# Where is Parnis



## Wilson (Feb 1, 2008)

I see alot of you guys posting great pics of newly aquired Parnis watches and I have no idea where you are getting them. Where is the best place to see and buy a great selection of parnis watches. I have looked on ebay and mabye I'm overlooking something, but I just dont see most of the models you guys are buying. o| Help would be appreciated! Thanks guys.


----------



## Zoodles95 (Mar 9, 2006)

Some Parnis sellers have been kicked off the bay. This might be because some of their models bear a striking similarity to Panerai and U-Boat watches.:think:

Look under Watches then search Parnis and you might see some of those models sneak back in. Maybe I bought some just in time!:-!


----------



## Foxglove (Apr 15, 2009)

http://www.:-x:-x:-x:-x:-x:-x:-x:-x:-x:-x.com/homagehome.htmlJackson Tse sells some Parnis under the "homage" category.

Also bunch on ebay.







http://jewelry.shop.ebay.com/items/Watches__parnis_W0QQ_catrefZ1QQ_dmptZWristwatchesQQ_flnZ1QQ_sacatZ14324QQ_trksidZp3286Q2ec0Q2em282


----------



## balla (Jun 6, 2008)

- [Work task A]:
In the forum thread about Parnis watches, under which category does Jackson Tse sell some Parnis models?

- [Dataset content]:
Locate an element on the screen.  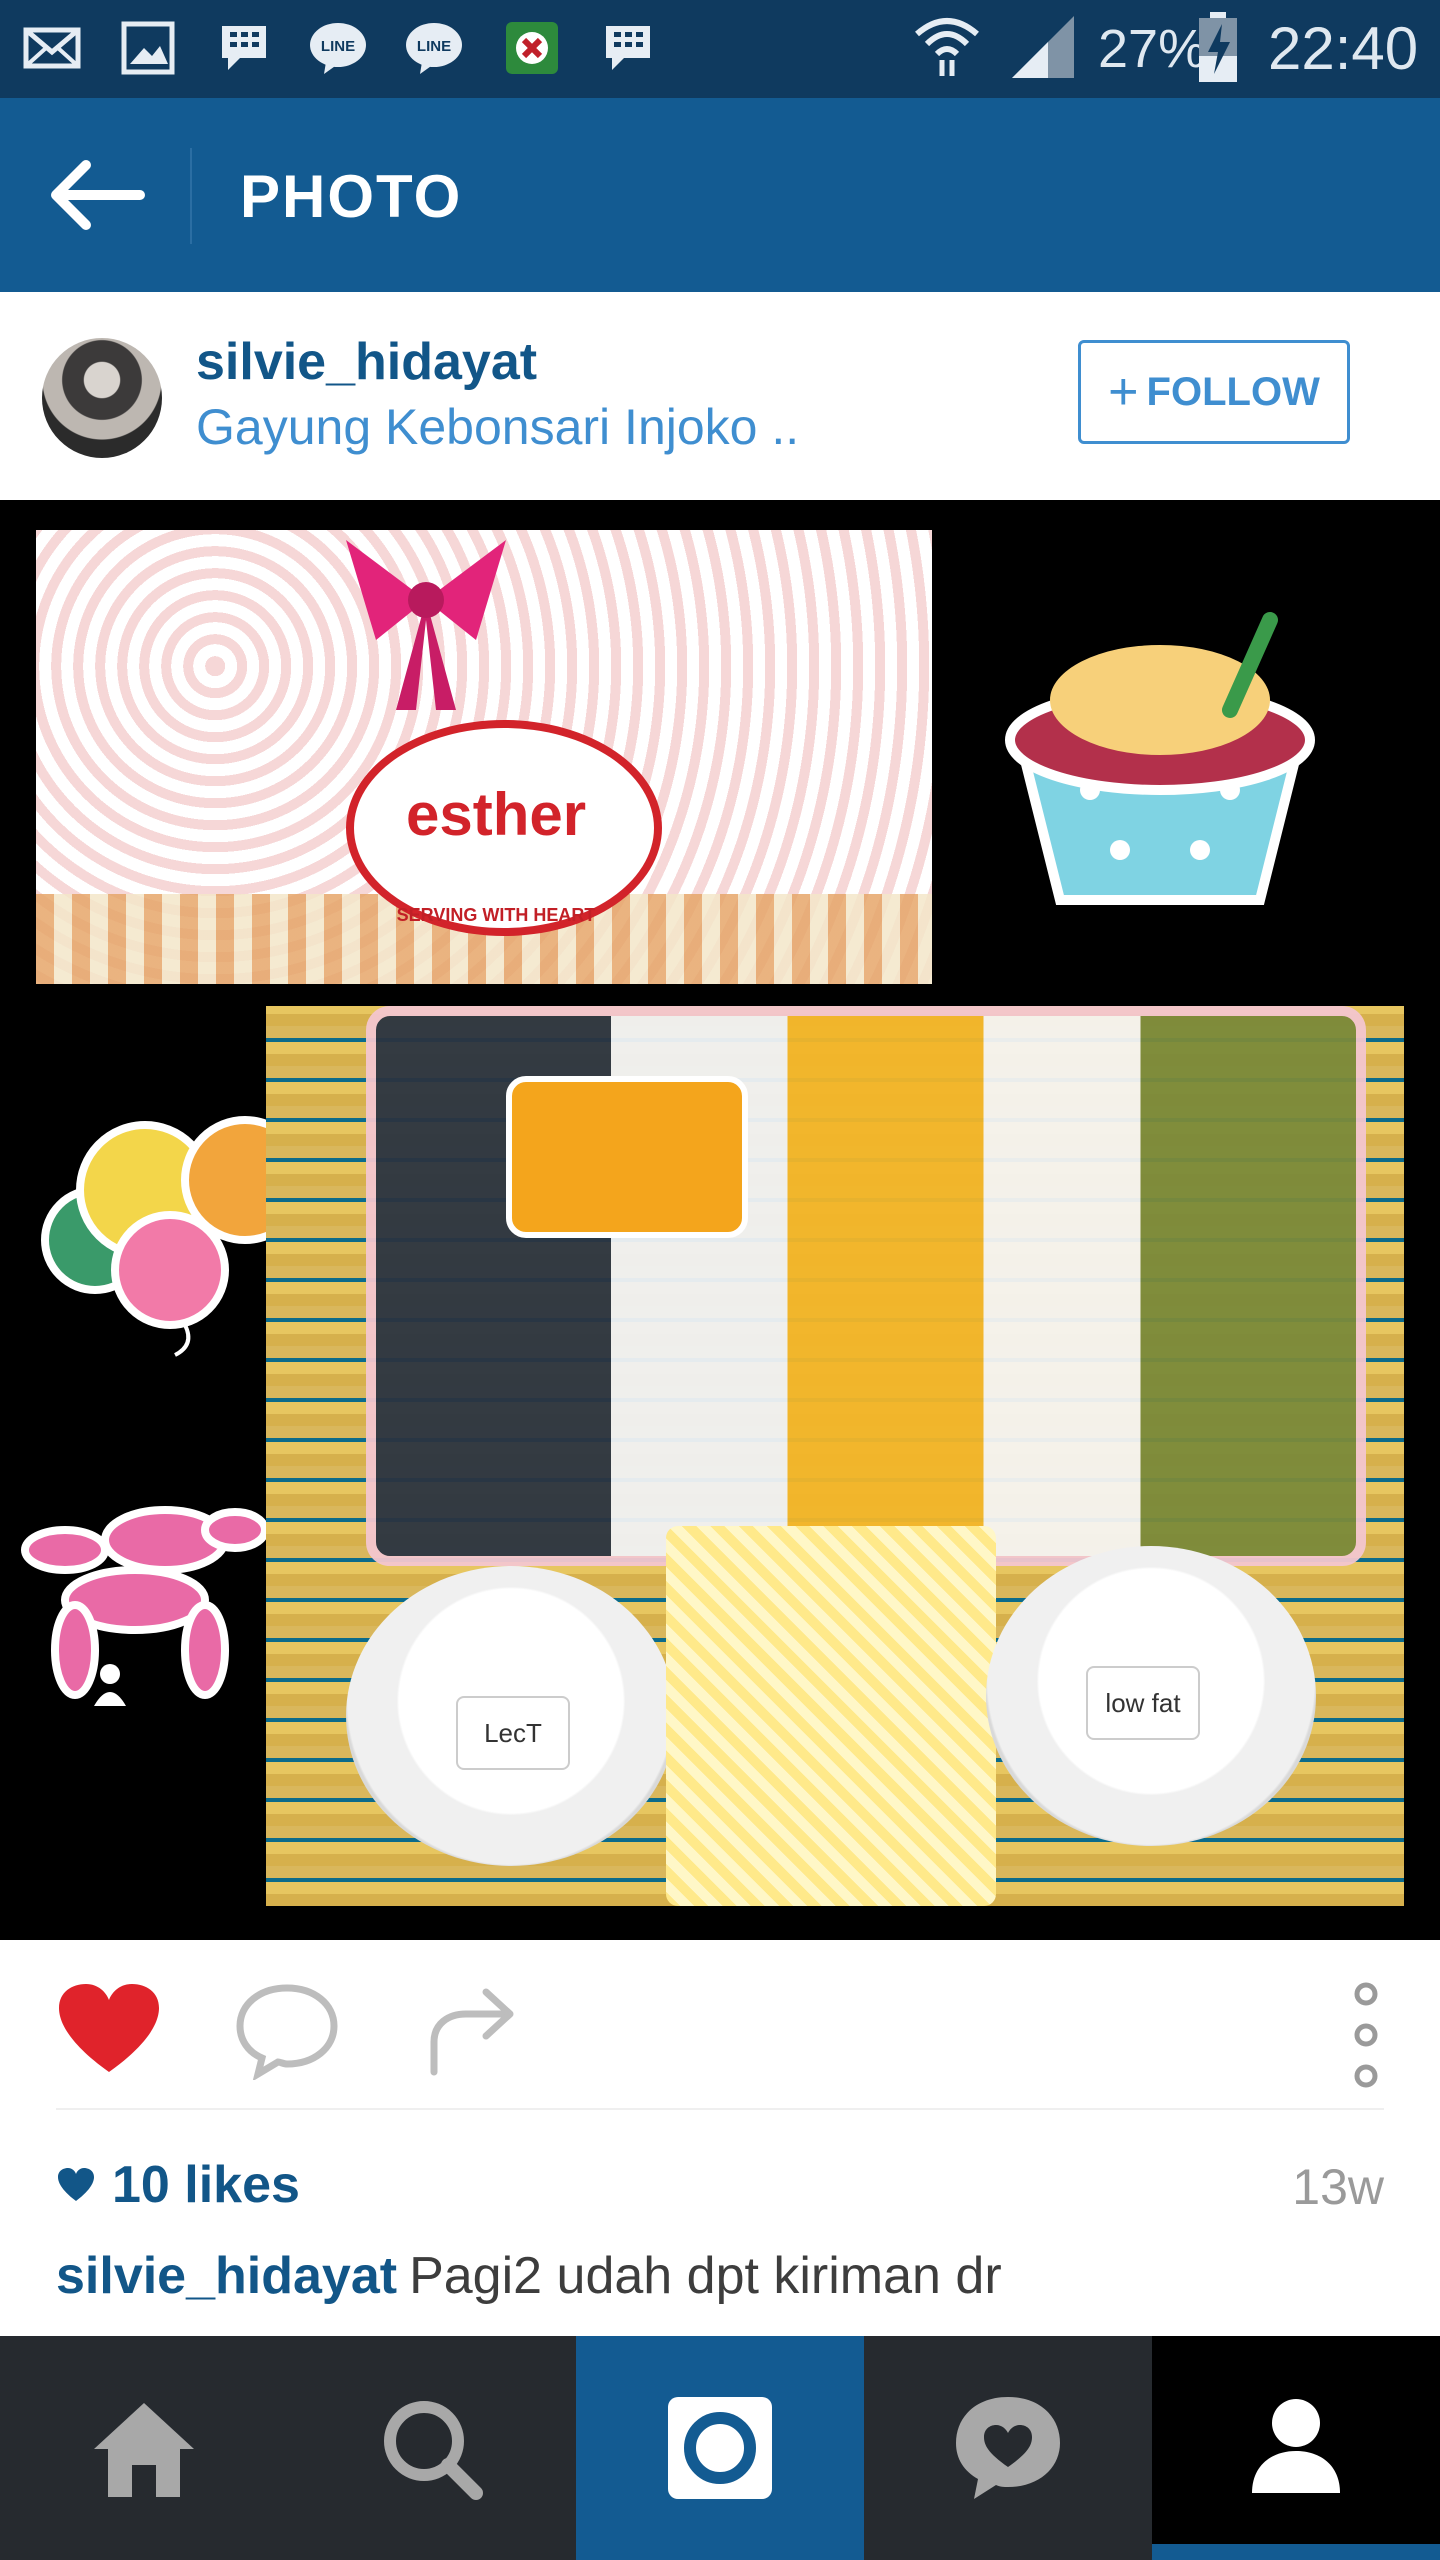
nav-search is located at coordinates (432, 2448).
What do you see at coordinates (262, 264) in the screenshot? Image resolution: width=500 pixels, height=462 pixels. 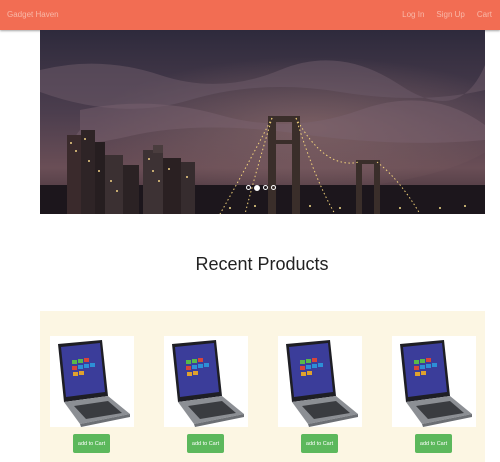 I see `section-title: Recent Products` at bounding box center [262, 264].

==

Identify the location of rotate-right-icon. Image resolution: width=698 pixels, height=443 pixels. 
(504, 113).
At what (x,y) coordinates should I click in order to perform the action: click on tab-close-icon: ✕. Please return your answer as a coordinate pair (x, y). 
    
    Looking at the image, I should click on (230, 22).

- [Work task B]:
Copy out everything in the records from the line containing "At what (x,y)" down to the line containing "Looking at the", including both of those lines.

- [Exercise response A]:
The "homage" category.

- [Exercise response B]:
At what (x,y) coordinates should I click in order to perform the action: click on tab-close-icon: ✕. Please return your answer as a coordinate pair (x, y). 
    
    Looking at the image, I should click on (230, 22).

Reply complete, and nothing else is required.